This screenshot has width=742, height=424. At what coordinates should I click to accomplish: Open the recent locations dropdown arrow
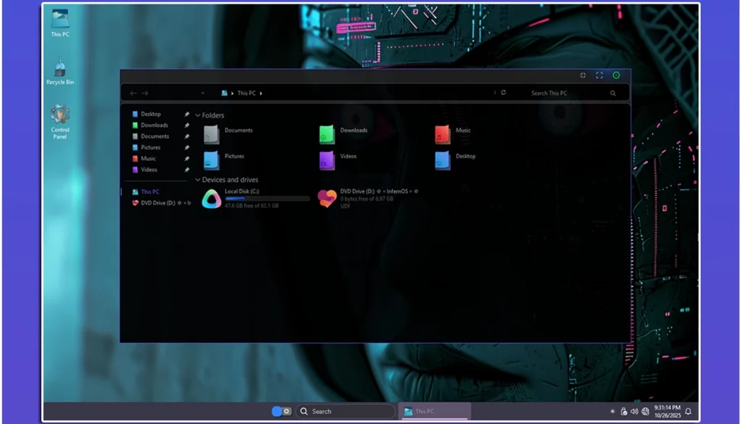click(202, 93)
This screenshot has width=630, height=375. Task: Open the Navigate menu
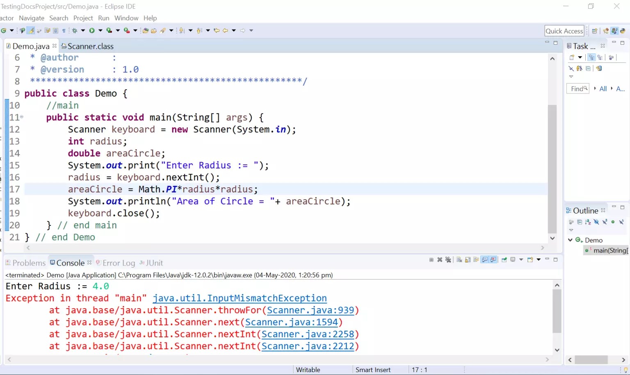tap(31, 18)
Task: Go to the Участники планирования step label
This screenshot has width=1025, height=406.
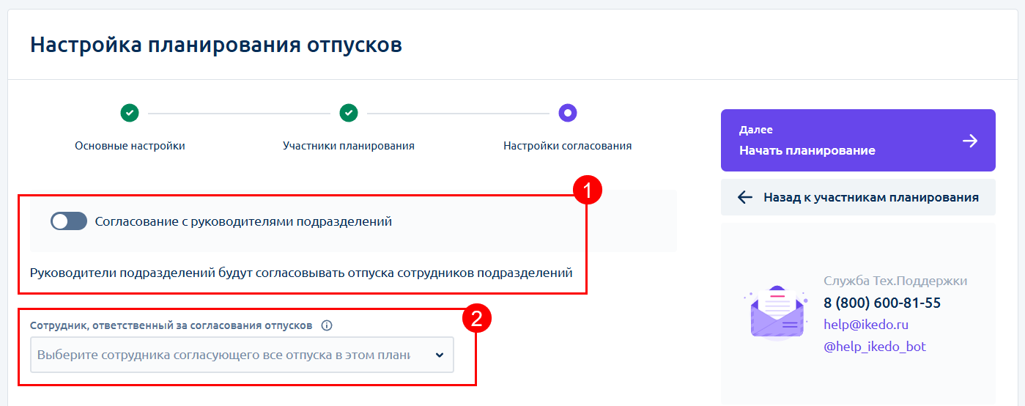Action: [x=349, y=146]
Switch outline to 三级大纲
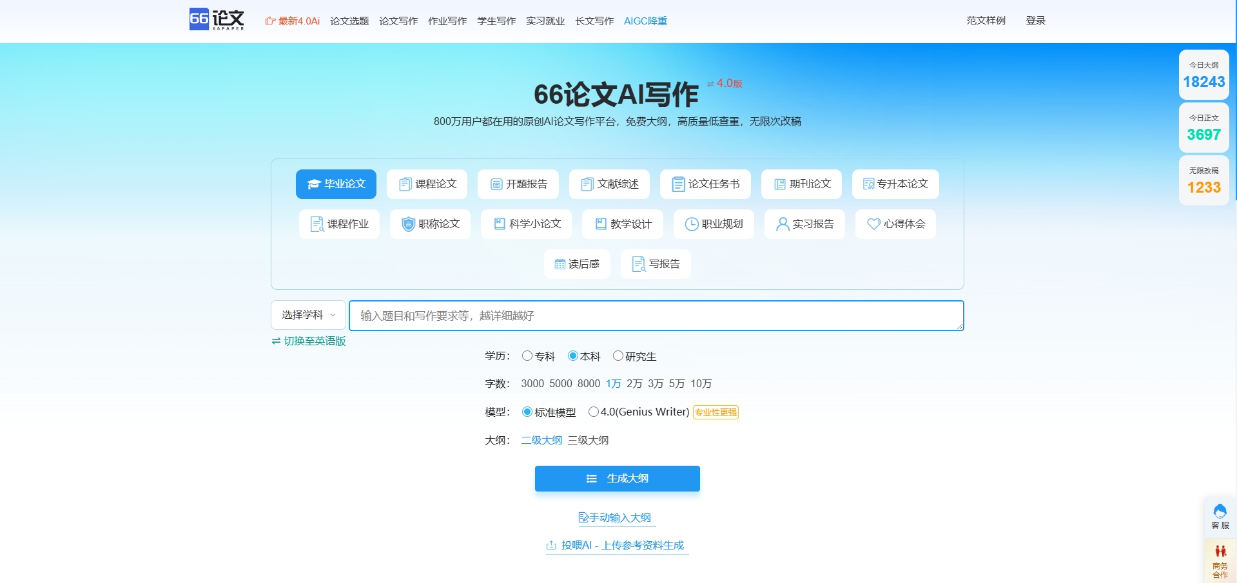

_ABOUT THIS EXERCISE:_ Every line above is to be reproduced verbatim, and the pictures are to be omitted.

_TASK ANSWER:_
This screenshot has width=742, height=424. At what coordinates should I click to accomplish: Open the recent locations dropdown arrow
click(202, 93)
This screenshot has width=630, height=375. Task: Open the Navigate menu
tap(31, 18)
Task: Go to the Участники планирования step label
This screenshot has width=1025, height=406.
Action: [x=349, y=146]
Switch outline to 三级大纲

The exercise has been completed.